__Aim of the exercise__
From the data below, set down exactly the lines between the one holding "Work From Home Tips (686, 919)" and the one holding "Windows (665, 900)", inclusive, and no others.

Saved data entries

━━━

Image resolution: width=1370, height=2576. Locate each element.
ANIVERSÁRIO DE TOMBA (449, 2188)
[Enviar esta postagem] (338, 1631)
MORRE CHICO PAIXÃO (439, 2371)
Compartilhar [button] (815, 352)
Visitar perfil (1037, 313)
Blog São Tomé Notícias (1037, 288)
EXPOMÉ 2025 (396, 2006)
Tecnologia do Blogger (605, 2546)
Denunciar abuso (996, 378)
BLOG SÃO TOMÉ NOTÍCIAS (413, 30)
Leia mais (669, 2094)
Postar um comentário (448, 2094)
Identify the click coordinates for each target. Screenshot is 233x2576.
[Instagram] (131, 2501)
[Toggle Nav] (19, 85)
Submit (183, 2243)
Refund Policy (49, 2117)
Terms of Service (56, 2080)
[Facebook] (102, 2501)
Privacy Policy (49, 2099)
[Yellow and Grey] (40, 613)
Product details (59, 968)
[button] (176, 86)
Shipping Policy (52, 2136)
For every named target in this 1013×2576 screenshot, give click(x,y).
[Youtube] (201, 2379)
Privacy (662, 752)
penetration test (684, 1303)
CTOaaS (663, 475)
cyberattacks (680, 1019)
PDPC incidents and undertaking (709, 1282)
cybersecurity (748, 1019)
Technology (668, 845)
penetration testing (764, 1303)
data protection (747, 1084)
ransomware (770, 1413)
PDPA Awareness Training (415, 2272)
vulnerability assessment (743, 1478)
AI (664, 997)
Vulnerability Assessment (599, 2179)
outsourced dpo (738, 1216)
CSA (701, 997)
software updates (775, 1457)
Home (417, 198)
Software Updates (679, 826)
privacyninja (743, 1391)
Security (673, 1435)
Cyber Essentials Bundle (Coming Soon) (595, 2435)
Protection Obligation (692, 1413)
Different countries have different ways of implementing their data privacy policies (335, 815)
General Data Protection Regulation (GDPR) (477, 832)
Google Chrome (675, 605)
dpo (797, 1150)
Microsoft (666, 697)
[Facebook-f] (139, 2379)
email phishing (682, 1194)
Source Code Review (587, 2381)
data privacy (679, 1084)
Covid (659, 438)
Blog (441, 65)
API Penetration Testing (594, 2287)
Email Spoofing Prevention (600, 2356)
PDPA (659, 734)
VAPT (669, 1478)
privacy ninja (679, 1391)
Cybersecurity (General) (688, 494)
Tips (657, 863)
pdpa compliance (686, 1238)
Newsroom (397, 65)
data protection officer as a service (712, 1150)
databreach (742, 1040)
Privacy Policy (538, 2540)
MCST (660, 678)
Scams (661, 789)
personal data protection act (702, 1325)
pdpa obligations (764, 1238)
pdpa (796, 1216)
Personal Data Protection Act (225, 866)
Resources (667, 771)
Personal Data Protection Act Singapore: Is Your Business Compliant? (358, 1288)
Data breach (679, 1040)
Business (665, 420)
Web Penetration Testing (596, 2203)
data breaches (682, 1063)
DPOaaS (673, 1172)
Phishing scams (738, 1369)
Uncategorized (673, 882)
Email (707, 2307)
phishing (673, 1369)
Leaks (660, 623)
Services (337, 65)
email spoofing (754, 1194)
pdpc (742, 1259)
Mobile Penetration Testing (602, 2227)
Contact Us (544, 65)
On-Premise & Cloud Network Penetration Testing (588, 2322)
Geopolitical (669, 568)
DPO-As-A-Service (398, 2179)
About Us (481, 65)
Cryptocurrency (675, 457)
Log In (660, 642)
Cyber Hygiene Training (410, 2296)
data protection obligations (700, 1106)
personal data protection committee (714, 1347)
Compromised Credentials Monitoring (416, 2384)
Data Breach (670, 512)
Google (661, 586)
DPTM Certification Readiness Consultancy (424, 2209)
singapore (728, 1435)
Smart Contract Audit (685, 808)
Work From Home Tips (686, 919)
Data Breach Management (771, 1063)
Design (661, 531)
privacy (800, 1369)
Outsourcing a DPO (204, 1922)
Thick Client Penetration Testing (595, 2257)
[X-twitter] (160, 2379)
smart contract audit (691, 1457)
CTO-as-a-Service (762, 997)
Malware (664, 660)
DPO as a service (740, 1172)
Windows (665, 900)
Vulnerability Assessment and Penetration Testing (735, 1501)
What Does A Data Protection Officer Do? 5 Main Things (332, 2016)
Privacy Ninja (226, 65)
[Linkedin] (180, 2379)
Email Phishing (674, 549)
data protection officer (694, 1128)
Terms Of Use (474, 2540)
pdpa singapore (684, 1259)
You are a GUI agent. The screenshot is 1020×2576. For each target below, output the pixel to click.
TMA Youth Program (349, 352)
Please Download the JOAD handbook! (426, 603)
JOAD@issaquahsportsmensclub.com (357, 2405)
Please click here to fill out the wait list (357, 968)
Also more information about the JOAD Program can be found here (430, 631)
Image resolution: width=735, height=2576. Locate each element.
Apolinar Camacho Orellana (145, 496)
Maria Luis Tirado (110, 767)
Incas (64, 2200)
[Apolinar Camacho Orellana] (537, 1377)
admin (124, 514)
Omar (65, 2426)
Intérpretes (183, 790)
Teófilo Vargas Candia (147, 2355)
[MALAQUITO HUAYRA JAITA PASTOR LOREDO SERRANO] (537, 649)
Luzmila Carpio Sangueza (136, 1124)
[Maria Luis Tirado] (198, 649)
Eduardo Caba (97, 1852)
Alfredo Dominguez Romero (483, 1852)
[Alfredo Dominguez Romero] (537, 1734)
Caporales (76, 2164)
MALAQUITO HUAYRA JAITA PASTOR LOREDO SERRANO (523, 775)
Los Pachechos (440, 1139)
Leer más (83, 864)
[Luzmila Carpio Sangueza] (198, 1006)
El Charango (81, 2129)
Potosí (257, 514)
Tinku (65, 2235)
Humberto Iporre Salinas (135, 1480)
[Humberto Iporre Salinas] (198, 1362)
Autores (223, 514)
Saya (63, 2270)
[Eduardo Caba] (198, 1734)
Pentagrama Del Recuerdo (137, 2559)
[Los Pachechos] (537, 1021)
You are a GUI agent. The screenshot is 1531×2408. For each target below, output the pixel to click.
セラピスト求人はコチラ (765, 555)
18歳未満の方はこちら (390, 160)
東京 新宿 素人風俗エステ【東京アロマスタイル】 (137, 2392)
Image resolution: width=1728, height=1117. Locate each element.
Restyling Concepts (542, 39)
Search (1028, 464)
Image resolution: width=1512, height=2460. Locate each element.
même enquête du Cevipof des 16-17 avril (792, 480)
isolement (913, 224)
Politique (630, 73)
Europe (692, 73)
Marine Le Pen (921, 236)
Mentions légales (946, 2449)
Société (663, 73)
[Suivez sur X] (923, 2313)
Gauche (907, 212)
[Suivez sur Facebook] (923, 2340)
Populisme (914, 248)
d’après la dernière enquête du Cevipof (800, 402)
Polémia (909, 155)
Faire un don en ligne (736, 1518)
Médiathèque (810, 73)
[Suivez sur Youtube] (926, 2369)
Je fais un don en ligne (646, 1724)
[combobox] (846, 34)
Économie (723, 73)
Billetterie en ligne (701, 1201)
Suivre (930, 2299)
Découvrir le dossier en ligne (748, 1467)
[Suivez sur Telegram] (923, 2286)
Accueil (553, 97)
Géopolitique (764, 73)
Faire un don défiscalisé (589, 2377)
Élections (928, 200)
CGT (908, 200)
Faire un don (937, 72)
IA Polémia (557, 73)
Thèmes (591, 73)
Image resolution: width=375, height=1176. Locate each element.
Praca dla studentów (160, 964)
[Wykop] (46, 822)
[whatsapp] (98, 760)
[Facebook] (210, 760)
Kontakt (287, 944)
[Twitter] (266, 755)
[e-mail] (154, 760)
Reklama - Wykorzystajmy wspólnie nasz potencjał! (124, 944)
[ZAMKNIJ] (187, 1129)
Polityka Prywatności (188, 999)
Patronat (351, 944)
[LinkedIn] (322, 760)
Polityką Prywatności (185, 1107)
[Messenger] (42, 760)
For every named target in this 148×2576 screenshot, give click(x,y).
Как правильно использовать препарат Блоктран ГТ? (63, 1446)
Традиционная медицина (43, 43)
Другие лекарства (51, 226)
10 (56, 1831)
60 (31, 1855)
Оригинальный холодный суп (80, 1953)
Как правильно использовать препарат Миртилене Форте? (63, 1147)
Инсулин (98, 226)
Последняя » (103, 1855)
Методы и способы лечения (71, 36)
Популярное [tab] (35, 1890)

━━━

__The answer__
Work From Home Tips (686, 919)
Data Breach Management (771, 1063)
Design (661, 531)
privacy (800, 1369)
Outsourcing a DPO (204, 1922)
Thick Client Penetration Testing (595, 2257)
[X-twitter] (160, 2379)
smart contract audit (691, 1457)
CTO-as-a-Service (762, 997)
Malware (664, 660)
DPO as a service (740, 1172)
Windows (665, 900)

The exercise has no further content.